I'm thinking that if I clicked a control on the form, there's an event fired on the form. If I could only know of that certain event, that would help - maybe (coz I could just add Me.activate on that event if it exists). I've tried searching for series of events when a control (ex. label) is clicked but to no avail. I hope that someone could help me with this one.
Thanks in advance.
*edit
i will just try to make my question more understandable..
How can I activate the form when only the control is clicked (say, label or textbox)? My forms does not activate or focused when I click inside it except the form itself..
I can do this on one control..
Private Sub Label1_Click - Handles Label1.Click
Me.Activate()
End Sub
But what if I have 20 controls (labels, buttons, textbox, combobox, etc)? See? =)
EDIT: this answer does not apply to MDI applications.
I think what you really want to know is which one of your forms is currently the foreground window (if any). The first thing you need to understand is that a form instance lives inside a window, but the window's behavior is controlled somewhere higher up. Similar to how a form instance is identified by a variable pointing to the instance, a window can be identified by what's known as a window handle.
Knowing this, the proper way to find out whether a form is the "active" form is to:
find out the window handles of the windows containing our instances of Form1 and Form2
find out the window handle of the foreground window (which can be any window)
compare the value found in step 2 to all of the values found in step 1
Perhaps you'd then like to fire an event if the foreground window changes, but I'll leave the actual implementation up to you. There are probably several ways to perform step 1 and 2, but I can't give any solutions off the top of my head. Hopefuly I've put you back on the right track.
EDIT
Alternatively, you can use the form's Containsfocus property. If its value is True, you can safely assume that your form is the foreground window.
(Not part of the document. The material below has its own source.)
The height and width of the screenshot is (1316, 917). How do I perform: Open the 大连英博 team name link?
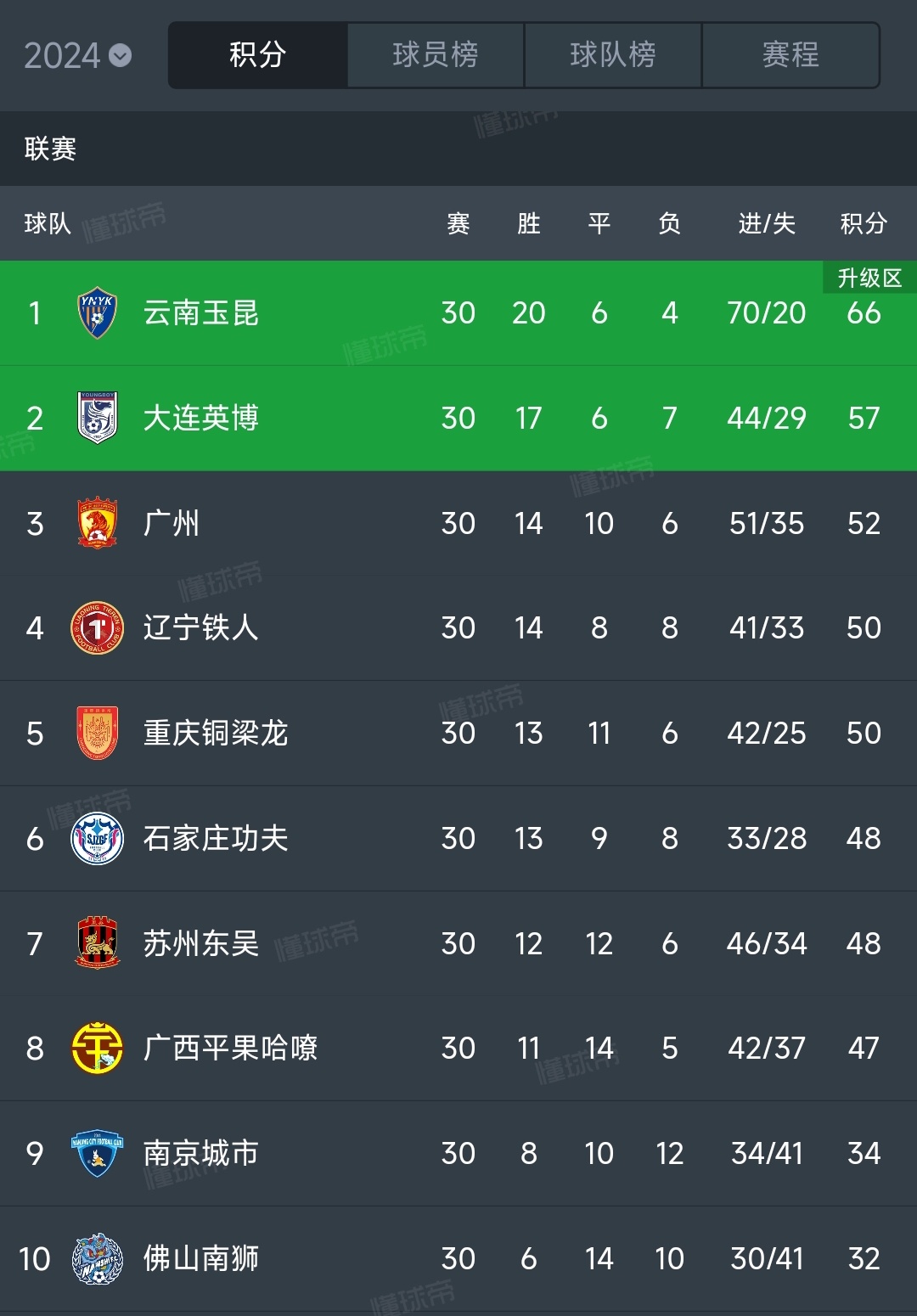201,418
I didn't find out about this property until after I wrote my own implementation, which I'll show you anyway:
One module containing only a windows API call
Friend Module NativeMethods
Friend Declare Function GetForegroundWindow Lib "user32.dll" () As IntPtr
End Module
Calling this method will return the window handle of the foreground window (if any).
One module containing the extension method for the Form class
Imports System.Runtime.CompilerServices
Public Module FormExtensions
<Extension>
Public Function IsForeground(f As Form) As Boolean
Return (f.Handle = NativeMethods.GetForegroundWindow)
End Function
End Module
Calling this method returns whether the specified form f has the same window handle as the foreground window.
Usage example
You could use a Timer that periodically checks whether a form is the foreground window.
Public Class Form1
Private WithEvents timer As New Timer With {.Enabled = True}
Private Sub timer_Tick(sender As Object, e As EventArgs) Handles timer.Tick
If Me.IsForeground() Then
Console.WriteLine("this instance of Form1 is the foreground window")
End If
End Sub
End Class
Like I said before, you can use Me.ContainsFocus instead of my extension method and it will work just fine.
In non-MDI forms, the form is automatically activated when you click any control inside it.